23.9.12

Spagna 1936. Nuove fonti sui retroscena vaticani (di Alfonso Botti)


Francisco Franco

Settantacinque anni fa, con il discorso del 14 settembre, per la prima volta il papa prese posizione pubblicamente sulla guerra civile
Il 14 settembre 1936, a Castel Gandolfo, Pio XI prese per la prima volta pubblicamente posizione sulla guerra civile spagnola, rivolgendosi a un gruppo di circa cinquecento ecclesiastici scampati alle brutali violenze che si erano abbattute sul clero all'indomani della sollevazione militare. Ancora qualche giorno prima, il 5 settembre, parlando ai terziari francescani, il pontefice si era riferito «a quella Spagna, dove fratelli uccidono fratelli» e dove era compiuto «orribile scempio di ogni cosa più umana, nonché divina e cristiana», esortando alla preghiera, ma rimanendo al di sopra delle parti.
Il discorso del 14 settembre era stato preparato con cura, tradotto in castigliano e distribuito ai presenti.
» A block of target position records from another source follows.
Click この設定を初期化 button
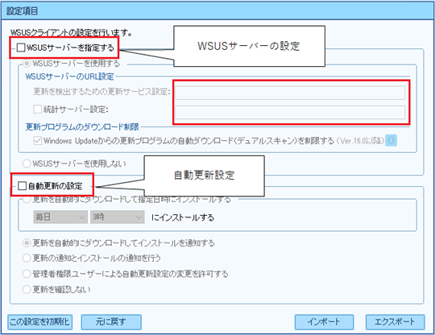Image resolution: width=435 pixels, height=335 pixels. [40, 322]
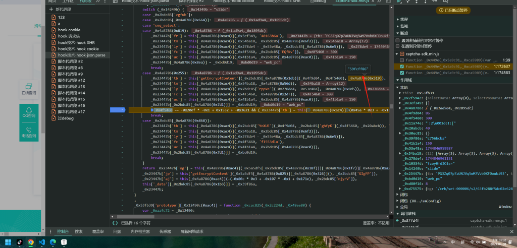This screenshot has height=248, width=517.
Task: Switch to the 搜索 drawer tab
Action: [x=79, y=231]
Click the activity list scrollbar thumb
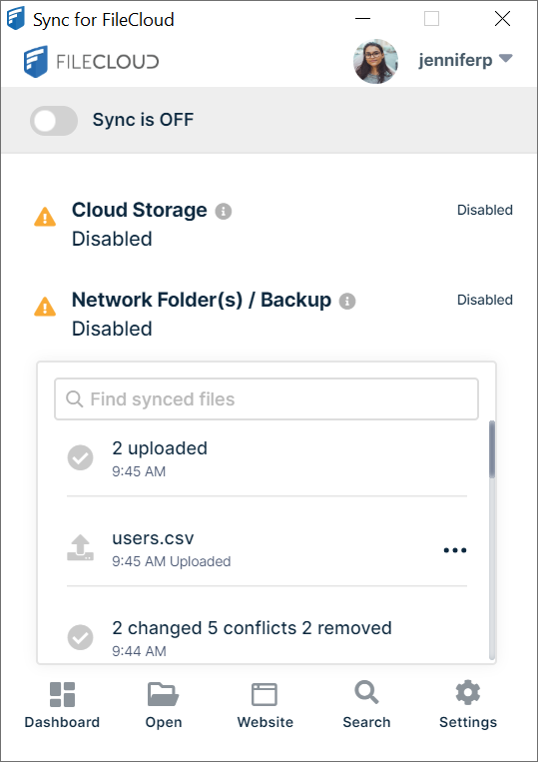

L'indomani apparve sull'«Osservatore romano». Auspicando il «pieno e sicuro ritorno di serena pace», il papa inviava in modo speciale la propria benedizione a quanti si erano assunti «il difficile e pericoloso compito di difendere e restaurare i diritti e gli onori di Dio e della Religione». L'allocuzione pontificia ebbe un grande impatto internazionale, anche se nella Spagna dei militari ribelli il discorso fu censurato nella parte finale laddove il papa metteva in guardia sugli eccessi della difesa, sull'eventualità che «intenzioni non rette e interessi egoistici o di partito» subentrassero «a intorbidare e alterare tutta la moralità dell'azione» e invitava gli «altri» a tornare nella casa del Padre quando «l'arcobaleno della pace» si sarebbe lanciato «nel bel cielo di Spagna».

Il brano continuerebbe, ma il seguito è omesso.